Au bout de plusieurs kilomètres de récit, Tomàs n’était même plus tout à fait certain de reconnaître son propre songe parmi ceux-là ; il lui semblait que le souvenir s’en éthérait au fur et à mesure qu’il se laissait habiter des histoires des autres. Il avait l’impression qu’on avait volé ses nuits.
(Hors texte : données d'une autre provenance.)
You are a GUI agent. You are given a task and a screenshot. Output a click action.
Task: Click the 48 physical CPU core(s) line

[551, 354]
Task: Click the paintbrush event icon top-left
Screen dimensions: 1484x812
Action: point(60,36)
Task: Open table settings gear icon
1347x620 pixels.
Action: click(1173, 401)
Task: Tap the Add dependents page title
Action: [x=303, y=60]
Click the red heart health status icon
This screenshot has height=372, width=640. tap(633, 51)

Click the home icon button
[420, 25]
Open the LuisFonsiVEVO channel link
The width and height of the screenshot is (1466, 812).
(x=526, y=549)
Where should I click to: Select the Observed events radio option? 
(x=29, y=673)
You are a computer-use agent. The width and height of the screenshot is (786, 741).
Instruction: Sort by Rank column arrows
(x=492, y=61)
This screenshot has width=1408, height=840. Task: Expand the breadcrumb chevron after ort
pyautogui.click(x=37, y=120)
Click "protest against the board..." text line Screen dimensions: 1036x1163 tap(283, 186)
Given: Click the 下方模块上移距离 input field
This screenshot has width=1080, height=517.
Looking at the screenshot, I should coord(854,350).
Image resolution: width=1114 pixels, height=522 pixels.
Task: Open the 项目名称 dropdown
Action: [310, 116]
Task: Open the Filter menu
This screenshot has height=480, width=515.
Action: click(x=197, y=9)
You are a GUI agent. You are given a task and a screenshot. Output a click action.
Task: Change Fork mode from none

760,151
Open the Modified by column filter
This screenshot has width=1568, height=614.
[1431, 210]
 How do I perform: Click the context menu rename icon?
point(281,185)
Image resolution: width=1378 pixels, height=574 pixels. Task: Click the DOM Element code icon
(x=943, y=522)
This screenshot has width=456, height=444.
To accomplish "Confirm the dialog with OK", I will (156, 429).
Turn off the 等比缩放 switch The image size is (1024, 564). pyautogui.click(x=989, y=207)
Tomàs revit alors ce soir-là : la veille précédant l’arrivée de Daniel à Oniria. Chez lui, à la lumière d’une vieille lampe solaire à moitié rouillée, il recopiait les estampes de certains livres religieux empruntés à la bibliothèque du quartier. On continuait de les appeler ainsi, « estampes », alors que, l’Onironautisme ayant longtemps évolué en même temps que la société moderne, il s’agissait majoritairement de « simples » livres de poche à la couverture cornée, imprimés il fut un temps en centaines d’exemplaires.
Tomàs copiait consciencieusement les dessins de certains symboles. Cela faisait plus d’un an qu’il était arrivé, et tous les soirs il avait ainsi procédé : il rentrait chez lui, récitait ses prières, complétait son nocturnal des récits de songes eus la nuit précédente et, pendant une heure, il prenait un crayon et recréaient les esquisses de la mythologie onironaute. Dans chacun de ses gestes, il avait toujours été guidé par la volonté de connaitre ce songe qui l’animait toujours, sans presque jamais faillir, depuis plus de quinze mois.
Mais, à un moment précis, il avait soupesé le poids du crayon dans sa main, inquiété soudain par la densité de l’objet, par sa brutale concrétude. Il se souvenait parfaitement s’être demandé si tout simplement, cela ne lui servait pas d’excuse pour rester un peu Artiste. Il remarquait en effet que certaines de ses copies affichaient des angles plus obtus, des arêtes plus marquées. Là, il avait légèrement éclairci l’ombrage ; ici, il avait rendu la perspective plus étroite : Tomàs ne pouvait dire en effet qu’il copiait ces estampes. Il en faisait au contraire ses propres œuvres.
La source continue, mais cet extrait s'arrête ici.